I live on a forested lot. So yeah, I know I’m sharing habitat with wild creatures. Which is why I do not call the Wildlife Officers every time I see a coyote or a turkey or a deer. But that doesn’t mean I can’t make an exception for raccoons. 
A few years back we had a mega problem with raccoons coming into our screened porch, and eating the cat’s food and dumping out water bowls. We got out the size -ate too much cat food big as a bear -humane traps. We were told you had to take raccoons fifty miles away to insure they would not return. But The Prince Consort came up with a plan. He released them in the parking lot, next to the dumpster, of the honky tonk across and three miles down the river. Dumpster scraps and beer bottle dregs, river for water, forest for hiding out. Party on raccoons.  
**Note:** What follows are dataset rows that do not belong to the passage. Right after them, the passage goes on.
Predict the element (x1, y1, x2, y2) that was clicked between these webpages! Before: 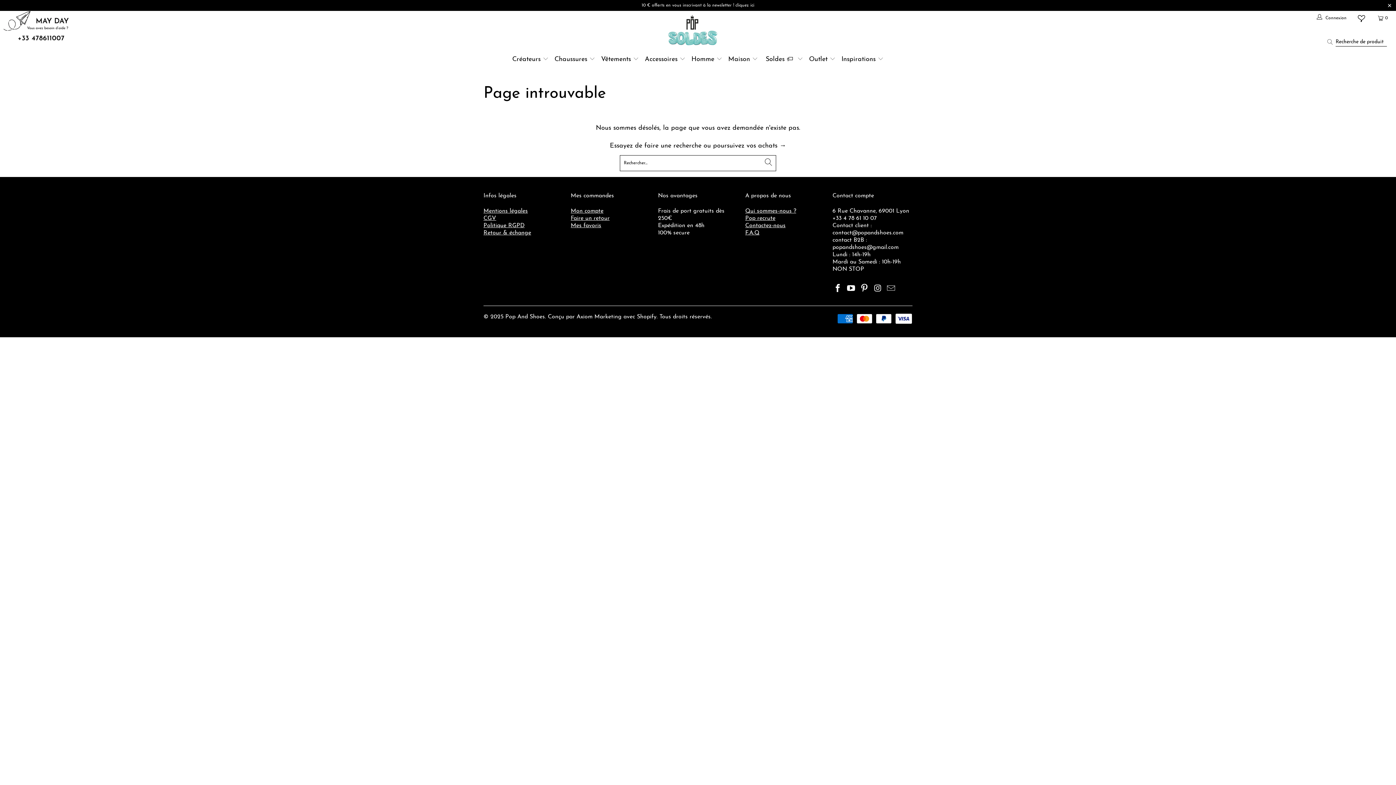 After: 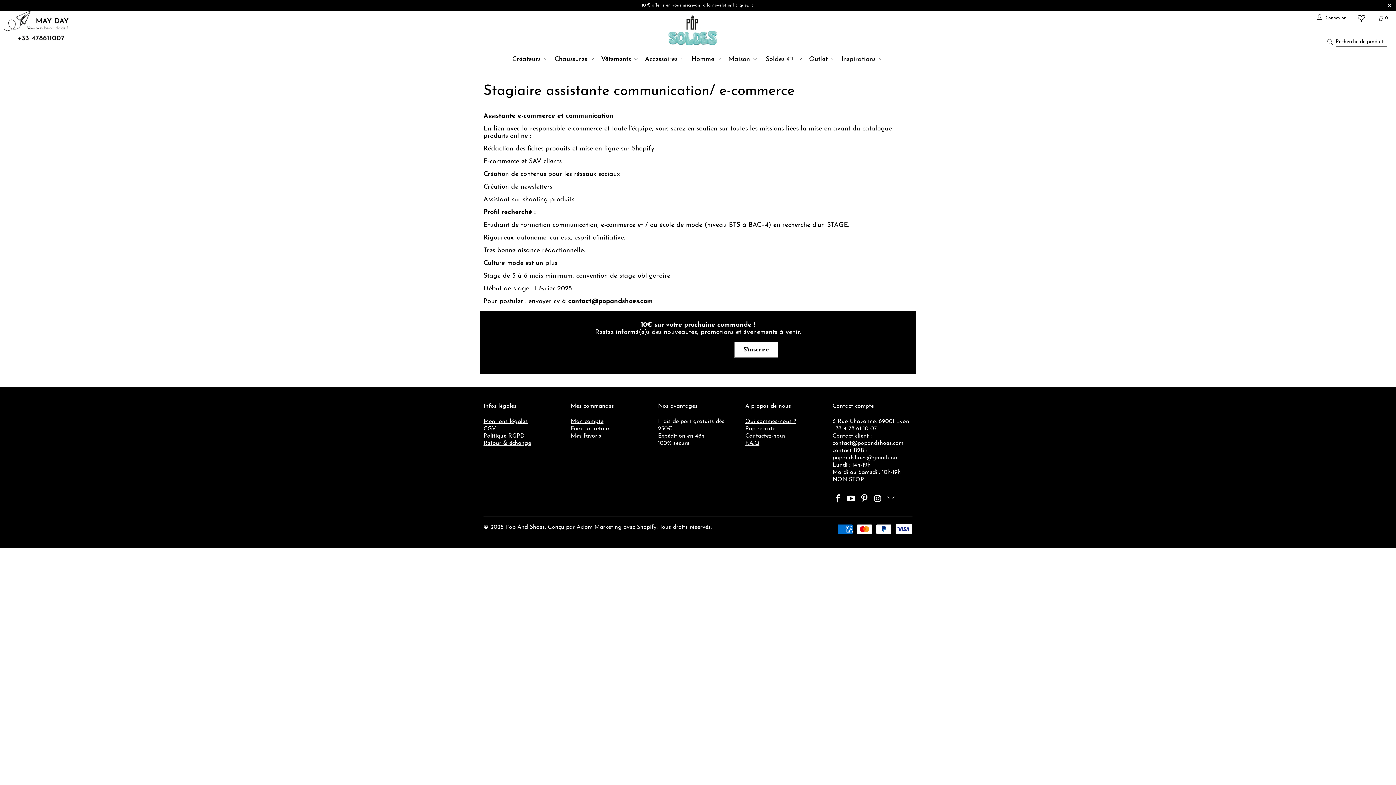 Action: label: Pop recrute bbox: (745, 214, 825, 222)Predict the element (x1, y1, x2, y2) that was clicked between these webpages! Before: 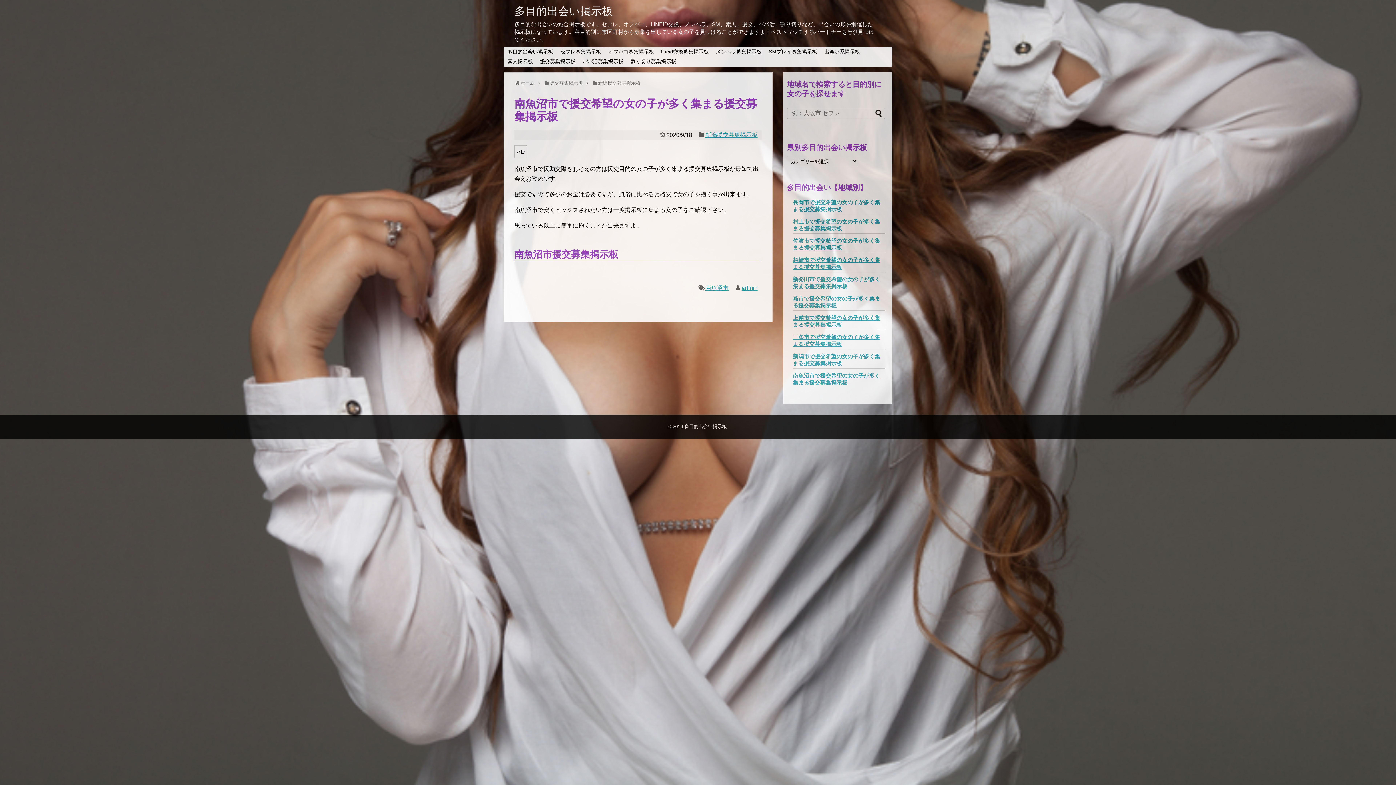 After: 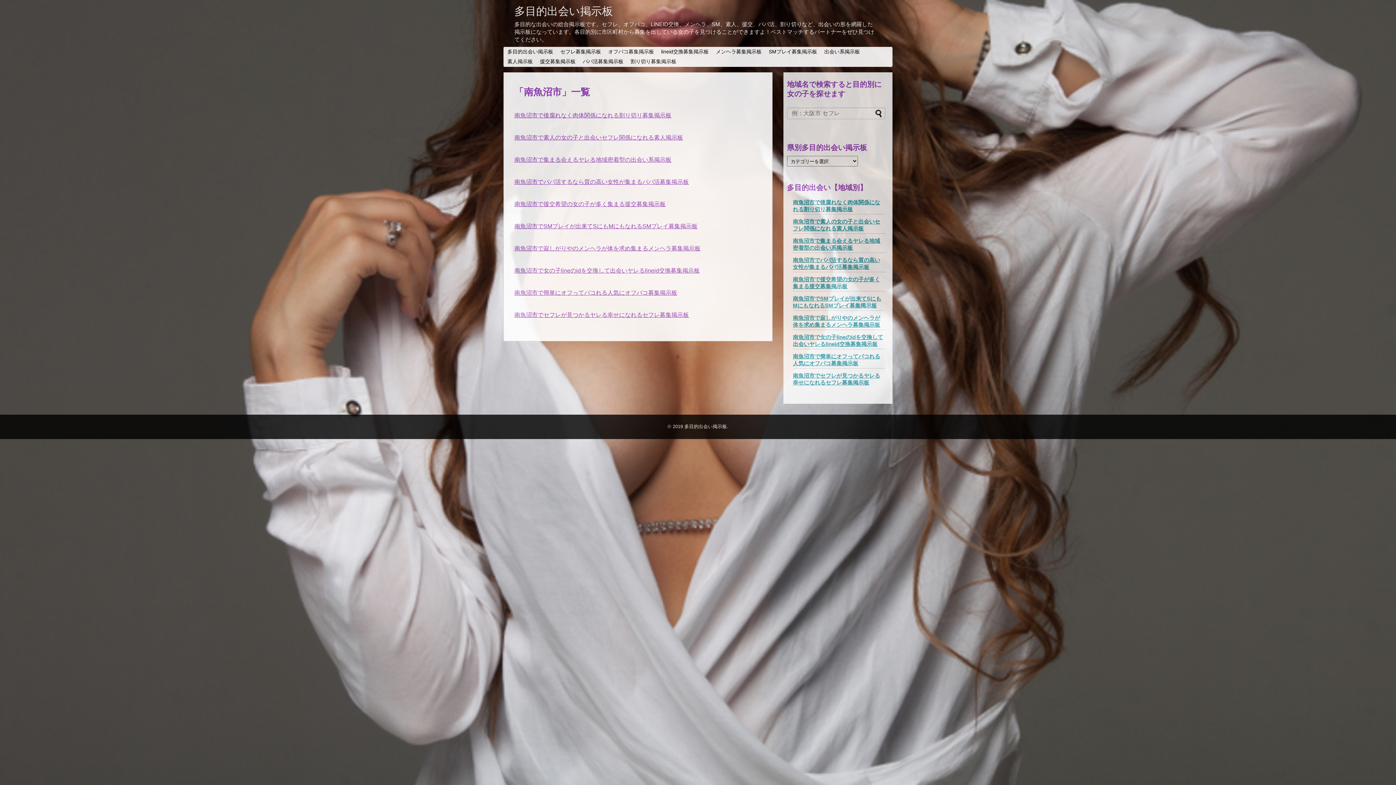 Action: label: 南魚沼市 bbox: (705, 285, 728, 291)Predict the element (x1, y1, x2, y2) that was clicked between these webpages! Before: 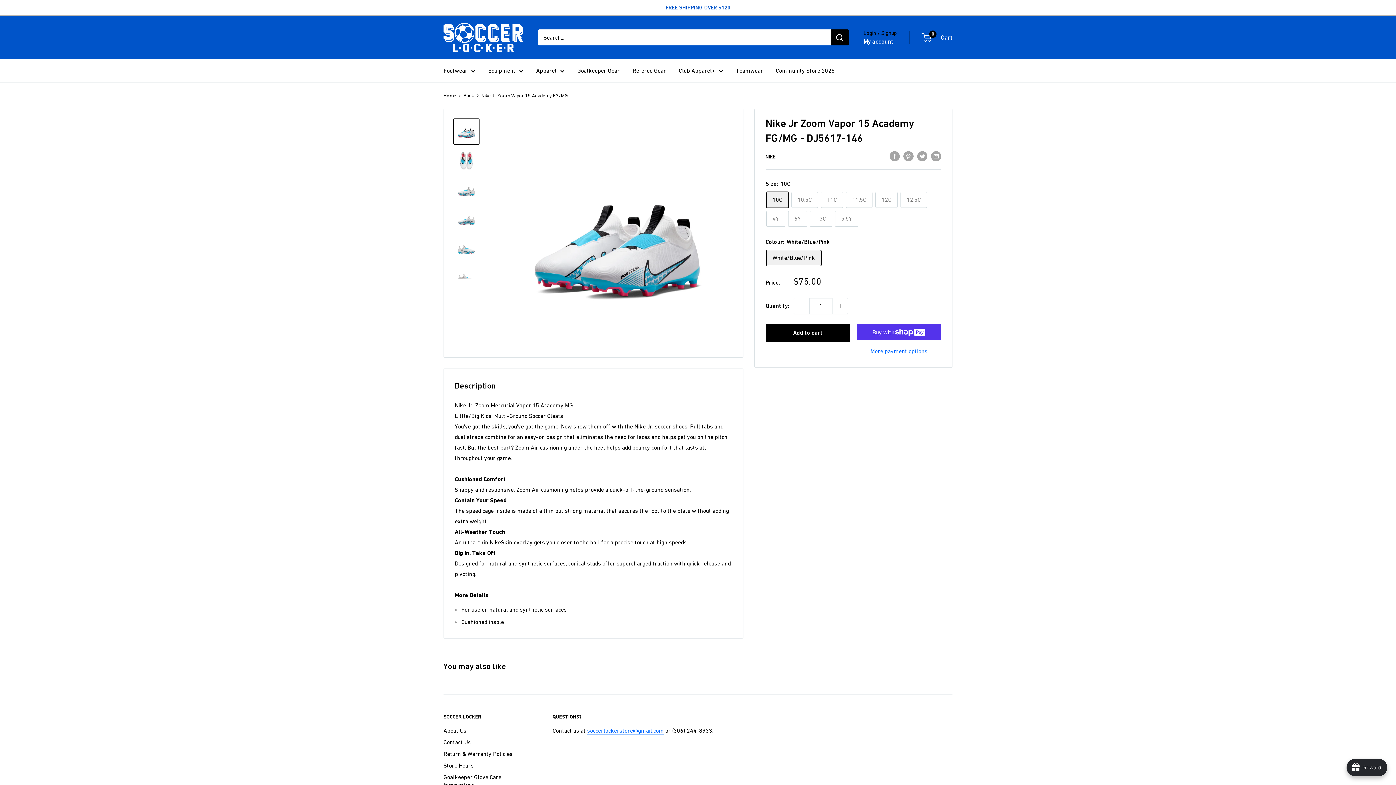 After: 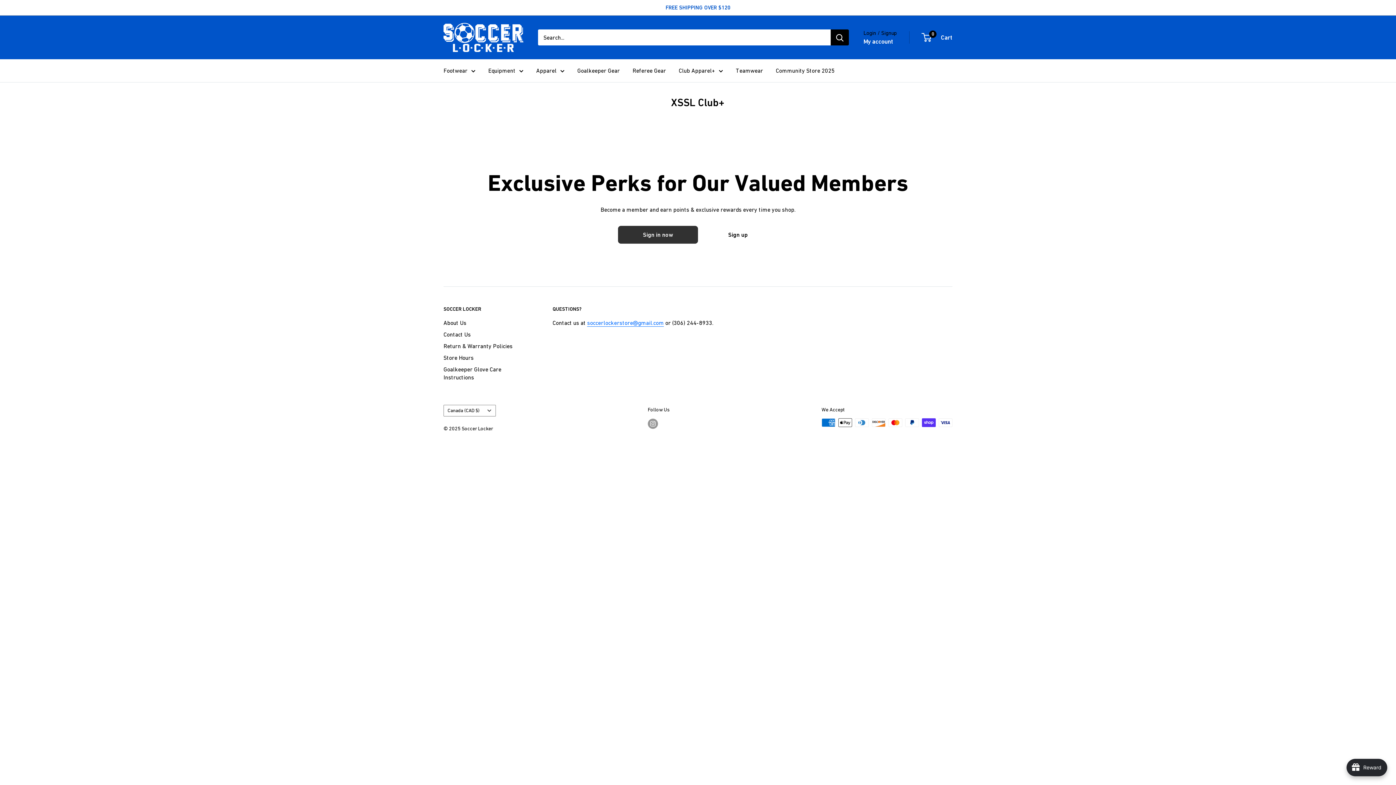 Action: label: Club Apparel+ bbox: (678, 65, 723, 76)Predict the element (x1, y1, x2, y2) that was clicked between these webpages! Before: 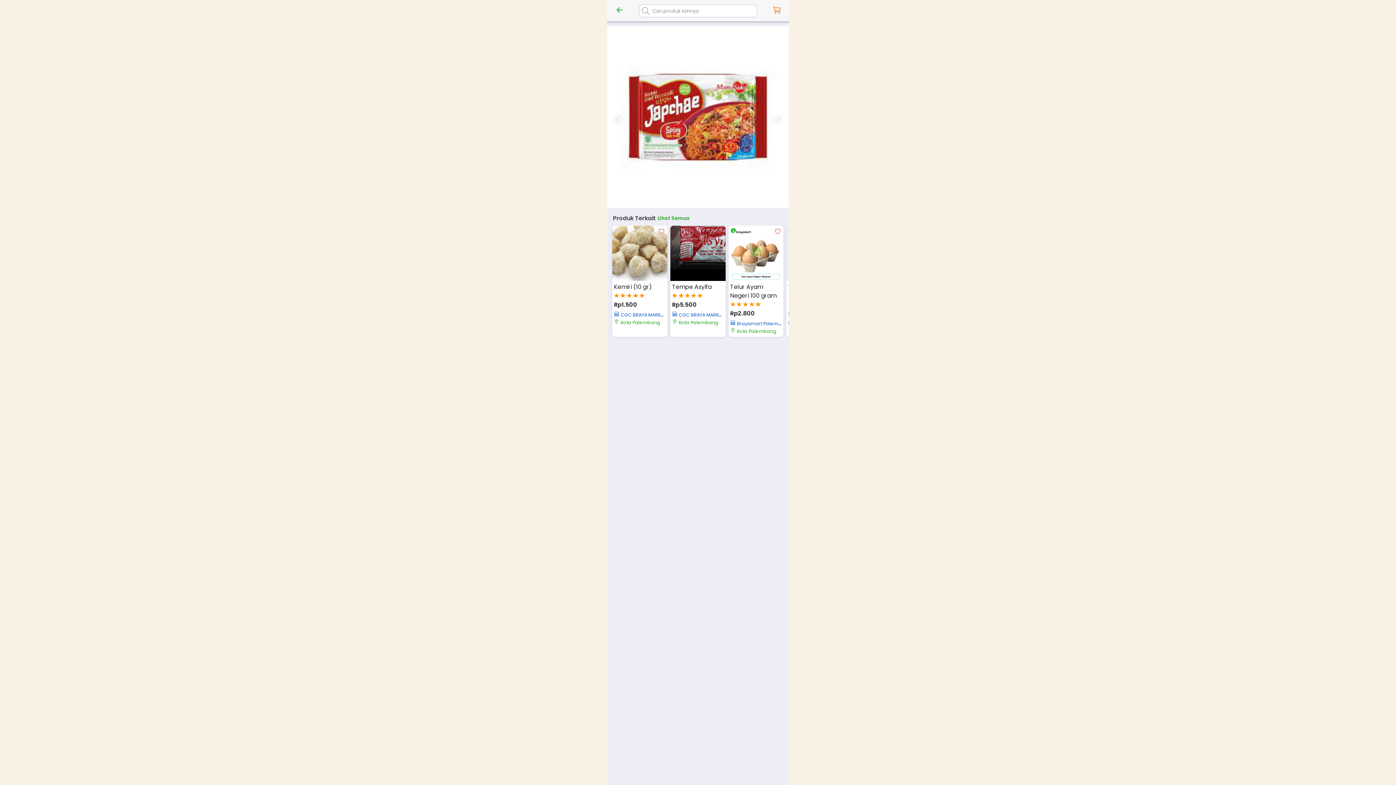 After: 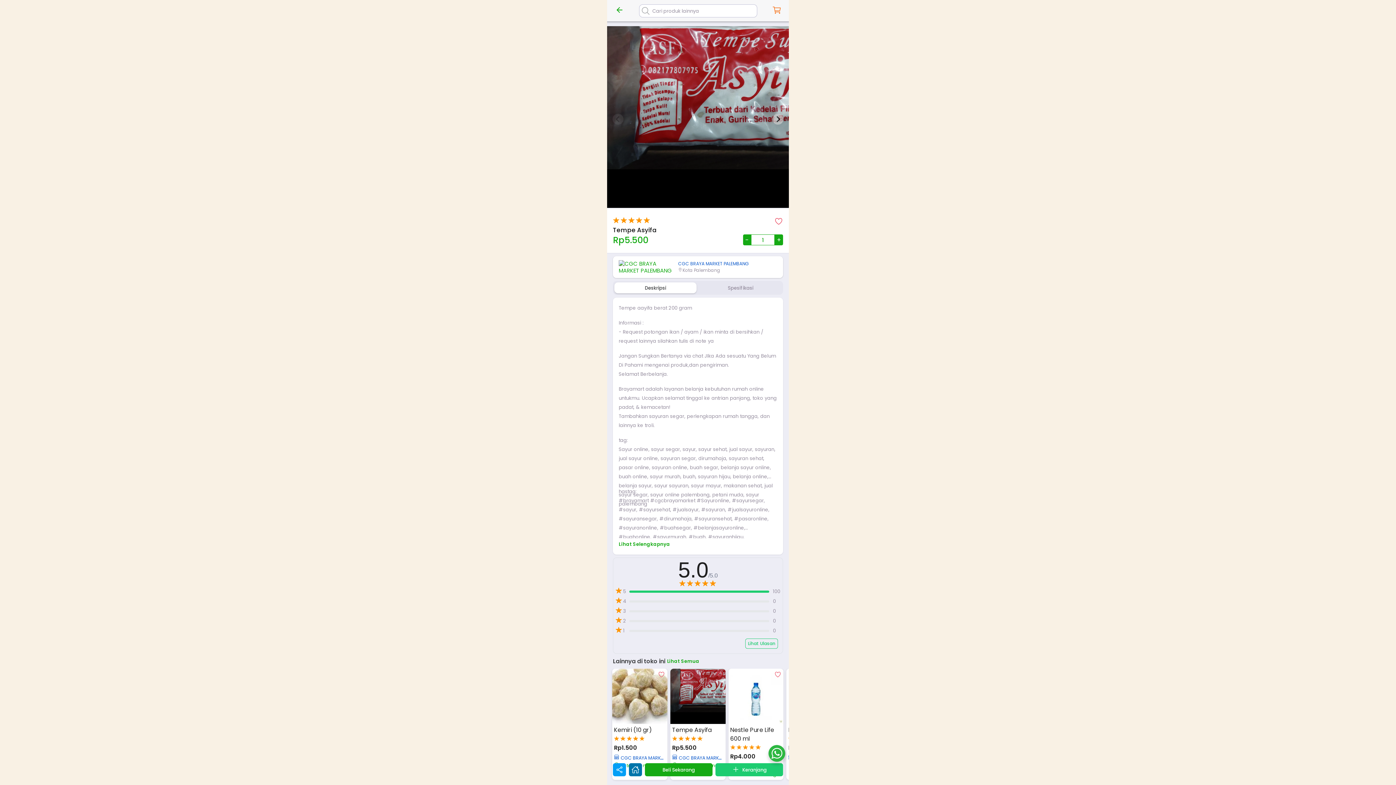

But like weeds, you never get rid of all the raccoons. Apparently it’s a total lie that tomatoes, being from the nightshade family, are poisonous to animals other than humans. So I grew tomatoes on the back deck. Yeah. Right. The raccoons may not have actually eaten the ripe tomatoes, but they had a good old time stripping them off and dumping them all over. So we dug a vegetable garden. Although I voted for a motion-activated laser system with surface to air missiles to keep the raccoons out, The Prince Consort went with the low tech wire fencing. And it worked. I had homemade salsa coming out of my ears. Yum! 
Never let it be said I learn my lesson. 
This year I saw this really cool container veggie garden. I decided to grow the tomatoes along with herbs and strawberry plants in one decorative giant pot on the front porch. So far none of the creatures had come up on the front porch. 
Although when we first moved in I had a close call. I spent thirty minutes crouched below window level while about forty turkeys strolled up and down the driveway and hovered around the front steps. Do you know how big those Thanksgiving feast birds are in real life? Big Bird watch out!
So the tomato plants were going strong on the front porch. YAY! TPC and I had our eyes on one huge tomato. First big and green, then a little orange, redder, and redder.  One more day and it would be salsa time! 
The next morning, THE DAY for The Tomato, TPC goes out on the porch and whips back in. “Did you already pick The Tomato?” 
“No!” I knew which #$%$%^$ creature ate my tomato. They wear a mask over their little bandit faces for a reason. All the little $%%^^% left were seeds and skin in the pot. 
So TPC made a cage of the wire fencing right there in the pot. Tomato protection. Another tomato was in the orange about to go reddish stage. Pre salsa. The wire cage worked for one night. The second morning The Tomato was gone and another fully green one, riddled with bite marks, balanced on porch column ledge next to the caged tomatoes. 
ARGH!!! 
Today we moved the giant pot to the back veggie garden. Placed it far enough from the wire fencing that little bandit hands can NOT help themselves. 
Meanwhile, I’m checking out the internet for motion-activated surface to air missiles. While hunting may be prohibited in our subdivision by-laws, there’s not a word on nuclear missiles.